Editorial: Work-in-progress

By: | Published: June 15, 2015 12:25 AM

A lot of what is proposed can be done by the states

Given India’s poor labour regulations are one of the biggest sore points when it comes to setting up manufacturing facilities, it is not surprising the government is expending so much capital on trying to fix this; Make-in-India is pretty much a non-starter unless this is fixed. While much of the attention has been focussed on allowing companies more freedom to retrench labour, there are plenty of other low-hanging fruit as well. The proposed Labour Code on Industrial Relations Bill tries to balance worker and management interests though trade unions remain bitterly opposed to it —severance pay, for instance, has been trebled to 45 days’ pay for every year of service. While the Code raises the limit below which government approval is not required for retrenchment to 300 workers—from the current 100—it does not tackle issues such as making it more difficult to form unions; Rajasthan’s law, though, stipulates that every union must have at least 30% of workers as members as compared to 10% earlier.
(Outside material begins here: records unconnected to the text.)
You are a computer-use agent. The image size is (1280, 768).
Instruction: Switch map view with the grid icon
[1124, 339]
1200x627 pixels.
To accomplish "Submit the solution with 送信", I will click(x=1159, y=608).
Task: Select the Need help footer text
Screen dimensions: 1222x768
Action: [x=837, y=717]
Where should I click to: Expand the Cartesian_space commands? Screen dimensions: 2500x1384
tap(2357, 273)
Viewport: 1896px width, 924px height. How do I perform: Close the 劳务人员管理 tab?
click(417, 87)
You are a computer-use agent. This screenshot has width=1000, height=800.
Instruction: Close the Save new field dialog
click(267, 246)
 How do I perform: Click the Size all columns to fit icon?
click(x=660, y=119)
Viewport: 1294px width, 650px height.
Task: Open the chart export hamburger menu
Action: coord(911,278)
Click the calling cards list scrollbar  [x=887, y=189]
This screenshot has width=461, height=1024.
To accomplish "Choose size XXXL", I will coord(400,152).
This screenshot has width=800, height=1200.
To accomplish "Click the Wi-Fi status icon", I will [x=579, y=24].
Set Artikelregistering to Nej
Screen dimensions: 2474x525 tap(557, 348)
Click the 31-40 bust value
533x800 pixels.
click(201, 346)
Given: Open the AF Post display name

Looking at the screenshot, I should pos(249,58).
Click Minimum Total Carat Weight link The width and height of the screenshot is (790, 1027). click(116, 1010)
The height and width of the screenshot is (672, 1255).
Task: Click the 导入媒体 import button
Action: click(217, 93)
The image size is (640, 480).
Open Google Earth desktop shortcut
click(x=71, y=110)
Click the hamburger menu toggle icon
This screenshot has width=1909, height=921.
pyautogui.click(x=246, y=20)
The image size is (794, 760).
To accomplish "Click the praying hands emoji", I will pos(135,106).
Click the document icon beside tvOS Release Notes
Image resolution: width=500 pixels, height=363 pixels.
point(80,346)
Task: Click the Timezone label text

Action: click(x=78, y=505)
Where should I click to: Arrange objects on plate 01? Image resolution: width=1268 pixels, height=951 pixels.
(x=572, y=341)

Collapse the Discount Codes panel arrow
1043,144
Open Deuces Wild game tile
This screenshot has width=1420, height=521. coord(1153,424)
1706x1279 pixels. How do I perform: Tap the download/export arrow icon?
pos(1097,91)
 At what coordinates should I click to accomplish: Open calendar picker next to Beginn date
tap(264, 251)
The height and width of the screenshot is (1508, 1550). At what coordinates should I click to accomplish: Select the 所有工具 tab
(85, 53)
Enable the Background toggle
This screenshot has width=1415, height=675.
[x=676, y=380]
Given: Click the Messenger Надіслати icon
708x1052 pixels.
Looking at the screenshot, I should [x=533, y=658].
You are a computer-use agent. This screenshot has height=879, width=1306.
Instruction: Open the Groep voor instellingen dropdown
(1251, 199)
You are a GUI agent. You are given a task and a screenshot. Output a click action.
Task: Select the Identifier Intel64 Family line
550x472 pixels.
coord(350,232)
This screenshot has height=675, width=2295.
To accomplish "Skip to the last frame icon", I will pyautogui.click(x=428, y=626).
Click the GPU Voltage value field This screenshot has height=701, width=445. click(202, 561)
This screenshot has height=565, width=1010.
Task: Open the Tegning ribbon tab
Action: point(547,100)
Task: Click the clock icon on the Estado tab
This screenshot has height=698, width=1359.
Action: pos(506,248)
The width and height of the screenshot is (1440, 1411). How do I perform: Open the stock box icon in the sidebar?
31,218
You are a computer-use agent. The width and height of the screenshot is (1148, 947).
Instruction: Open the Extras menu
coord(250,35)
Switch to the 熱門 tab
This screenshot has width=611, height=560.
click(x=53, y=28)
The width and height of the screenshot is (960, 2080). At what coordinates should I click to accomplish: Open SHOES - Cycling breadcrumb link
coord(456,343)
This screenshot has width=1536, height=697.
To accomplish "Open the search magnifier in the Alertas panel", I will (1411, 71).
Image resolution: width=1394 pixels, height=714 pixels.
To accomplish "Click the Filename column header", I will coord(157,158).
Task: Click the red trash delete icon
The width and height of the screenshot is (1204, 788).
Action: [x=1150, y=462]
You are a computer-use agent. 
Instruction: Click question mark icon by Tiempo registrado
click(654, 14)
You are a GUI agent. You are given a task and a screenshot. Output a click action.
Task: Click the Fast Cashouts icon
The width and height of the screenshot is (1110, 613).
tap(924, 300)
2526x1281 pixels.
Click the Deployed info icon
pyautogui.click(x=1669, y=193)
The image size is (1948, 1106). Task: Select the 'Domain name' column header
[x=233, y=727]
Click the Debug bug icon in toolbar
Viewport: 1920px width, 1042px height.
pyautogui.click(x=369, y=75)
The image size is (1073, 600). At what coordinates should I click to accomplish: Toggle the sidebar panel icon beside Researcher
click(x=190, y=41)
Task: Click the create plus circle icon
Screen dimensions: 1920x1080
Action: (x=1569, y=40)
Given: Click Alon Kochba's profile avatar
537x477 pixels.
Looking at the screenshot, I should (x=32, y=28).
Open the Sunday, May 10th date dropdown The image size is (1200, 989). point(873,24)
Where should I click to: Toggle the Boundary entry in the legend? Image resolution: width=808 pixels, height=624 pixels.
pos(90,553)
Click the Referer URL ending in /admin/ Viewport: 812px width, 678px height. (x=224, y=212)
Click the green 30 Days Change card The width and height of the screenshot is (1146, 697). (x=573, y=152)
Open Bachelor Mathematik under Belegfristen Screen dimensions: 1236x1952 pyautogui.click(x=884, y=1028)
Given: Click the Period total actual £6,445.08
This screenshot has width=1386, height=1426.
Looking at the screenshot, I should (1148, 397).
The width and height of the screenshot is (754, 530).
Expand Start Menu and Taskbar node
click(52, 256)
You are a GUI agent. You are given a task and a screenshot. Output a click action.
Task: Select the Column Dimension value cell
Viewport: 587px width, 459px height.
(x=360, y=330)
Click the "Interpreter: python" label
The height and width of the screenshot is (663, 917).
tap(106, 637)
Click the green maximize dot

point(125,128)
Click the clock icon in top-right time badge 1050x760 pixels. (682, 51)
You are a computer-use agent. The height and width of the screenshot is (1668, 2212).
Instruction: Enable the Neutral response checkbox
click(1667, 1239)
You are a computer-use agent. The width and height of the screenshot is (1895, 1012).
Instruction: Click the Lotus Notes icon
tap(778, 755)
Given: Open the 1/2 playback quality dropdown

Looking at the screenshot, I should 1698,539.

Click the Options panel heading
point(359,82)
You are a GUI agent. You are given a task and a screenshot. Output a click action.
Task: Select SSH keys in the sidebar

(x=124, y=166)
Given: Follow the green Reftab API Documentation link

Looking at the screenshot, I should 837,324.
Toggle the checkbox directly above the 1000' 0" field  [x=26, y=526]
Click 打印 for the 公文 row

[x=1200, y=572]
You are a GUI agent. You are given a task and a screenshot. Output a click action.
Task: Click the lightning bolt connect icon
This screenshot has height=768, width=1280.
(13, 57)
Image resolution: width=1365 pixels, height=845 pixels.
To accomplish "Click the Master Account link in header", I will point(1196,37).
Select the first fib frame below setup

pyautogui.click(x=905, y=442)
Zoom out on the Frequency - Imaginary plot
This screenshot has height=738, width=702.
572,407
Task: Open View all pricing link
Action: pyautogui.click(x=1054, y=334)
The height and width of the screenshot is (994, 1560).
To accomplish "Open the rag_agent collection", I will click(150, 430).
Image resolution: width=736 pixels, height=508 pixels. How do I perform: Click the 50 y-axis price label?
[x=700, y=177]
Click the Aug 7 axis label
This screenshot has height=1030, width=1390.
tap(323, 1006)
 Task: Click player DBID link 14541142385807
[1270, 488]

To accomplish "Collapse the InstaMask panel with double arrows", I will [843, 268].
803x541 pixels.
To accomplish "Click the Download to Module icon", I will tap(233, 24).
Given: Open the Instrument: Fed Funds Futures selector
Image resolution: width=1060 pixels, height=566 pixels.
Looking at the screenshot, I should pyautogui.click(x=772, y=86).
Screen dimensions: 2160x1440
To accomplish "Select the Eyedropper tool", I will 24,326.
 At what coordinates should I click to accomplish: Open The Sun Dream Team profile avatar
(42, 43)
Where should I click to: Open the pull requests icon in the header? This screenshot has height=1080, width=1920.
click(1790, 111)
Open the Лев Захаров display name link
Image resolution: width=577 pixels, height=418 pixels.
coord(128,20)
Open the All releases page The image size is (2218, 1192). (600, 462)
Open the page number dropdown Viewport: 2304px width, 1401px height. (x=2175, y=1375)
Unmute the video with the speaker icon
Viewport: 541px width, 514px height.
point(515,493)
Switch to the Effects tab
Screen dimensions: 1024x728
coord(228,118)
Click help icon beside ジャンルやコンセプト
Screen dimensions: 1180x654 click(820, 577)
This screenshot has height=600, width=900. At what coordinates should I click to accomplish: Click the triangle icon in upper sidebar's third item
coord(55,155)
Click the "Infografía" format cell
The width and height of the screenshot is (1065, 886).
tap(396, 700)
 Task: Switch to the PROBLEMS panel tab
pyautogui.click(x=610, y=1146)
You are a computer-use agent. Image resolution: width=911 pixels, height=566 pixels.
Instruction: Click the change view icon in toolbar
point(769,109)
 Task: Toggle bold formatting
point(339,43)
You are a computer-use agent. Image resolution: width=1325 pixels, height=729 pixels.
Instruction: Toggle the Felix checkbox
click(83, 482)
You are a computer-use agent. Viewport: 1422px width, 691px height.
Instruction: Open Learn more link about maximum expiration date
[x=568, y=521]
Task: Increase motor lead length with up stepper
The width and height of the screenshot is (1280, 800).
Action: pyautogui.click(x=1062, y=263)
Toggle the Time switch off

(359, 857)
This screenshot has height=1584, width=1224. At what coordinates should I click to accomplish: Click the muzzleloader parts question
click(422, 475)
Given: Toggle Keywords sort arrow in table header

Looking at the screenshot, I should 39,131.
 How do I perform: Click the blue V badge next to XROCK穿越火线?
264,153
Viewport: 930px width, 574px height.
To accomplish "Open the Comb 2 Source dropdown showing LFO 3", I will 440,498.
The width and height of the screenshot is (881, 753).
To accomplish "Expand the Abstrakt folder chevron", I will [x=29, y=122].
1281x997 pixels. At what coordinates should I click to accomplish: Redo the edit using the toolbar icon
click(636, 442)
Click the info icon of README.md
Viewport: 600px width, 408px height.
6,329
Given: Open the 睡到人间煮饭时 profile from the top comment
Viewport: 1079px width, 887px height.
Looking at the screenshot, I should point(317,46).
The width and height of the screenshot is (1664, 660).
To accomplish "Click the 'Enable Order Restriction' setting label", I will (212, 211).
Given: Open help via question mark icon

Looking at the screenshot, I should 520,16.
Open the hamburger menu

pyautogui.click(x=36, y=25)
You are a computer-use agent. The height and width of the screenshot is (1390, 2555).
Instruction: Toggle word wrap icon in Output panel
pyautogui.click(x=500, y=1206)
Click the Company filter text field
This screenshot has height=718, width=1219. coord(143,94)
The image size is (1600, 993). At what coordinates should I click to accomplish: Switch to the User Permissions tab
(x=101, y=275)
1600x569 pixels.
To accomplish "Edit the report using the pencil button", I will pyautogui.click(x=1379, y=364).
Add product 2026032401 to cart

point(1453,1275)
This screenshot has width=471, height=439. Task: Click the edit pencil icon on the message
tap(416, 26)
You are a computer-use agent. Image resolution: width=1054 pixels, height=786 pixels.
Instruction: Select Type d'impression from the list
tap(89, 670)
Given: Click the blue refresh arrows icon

As Business Standard reported, the proposal on strike notices is an important step forward. Right now, workers do not need to give a notice of strike and can, if need be, go on a flash strike—state governments, though, can declare a particular industry to be a ‘public utility’ and in these industries, a strike notice will have to be given. The new Code makes this applicable to all industries—so, unions will have to give a 2-6 weeks notice to employers. More important, the moment the notice is given, a conciliation proceeding will be deemed to have begun—and once a conciliation process is on, there can be no strike. Penalties for illegal strikes have also been raised hugely and can go up to as much as R50,000, including a month’s imprisonment—the imprisonment clause is there even today. Go-slow, gheraoes, etc are also considered to be a form of coercive action. A very big change, that trade unions are most upset about but industry has been very vocal about, given the past, is that all office-bearers of a union have to be either employed in that unit or in that industry—in several high-profile strikes, it was found that outsiders were playing a big role in fomenting trouble.

There are, of course, some niggling issues—for instance, the definition of ‘employer’ as a person who ‘employs, directly or indirectly, employees’ can mean employees of contractors will also be treated as the unit’s workers.

Employers, similarly, are upset over the immunity from civil suits for members of a union. Eventually, though, while the law is important, what is more important is its implementation—states like Gujarat and Maharashtra had labour laws that didn’t look very progressive, but have granted industry more flexibility than in other states. It is all very well to make conciliation mandatory, but if it fails, the matter has to be escalated to the state government which will decide whether or not a strike is illegal—in several states, this can take months. Similarly, if trade unions decide to slow-down production, this would fall under the rubric of ‘coercive action’, but somebody needs to declare it so.

Indeed, most of the changes being talked of can be done by state governments and, to that extent, the Centre could be making a political mistake by pushing them too hard. Presumably, though, the reason for pushing this is to convince investors that big changes are taking place—those by the states may slip under their radar.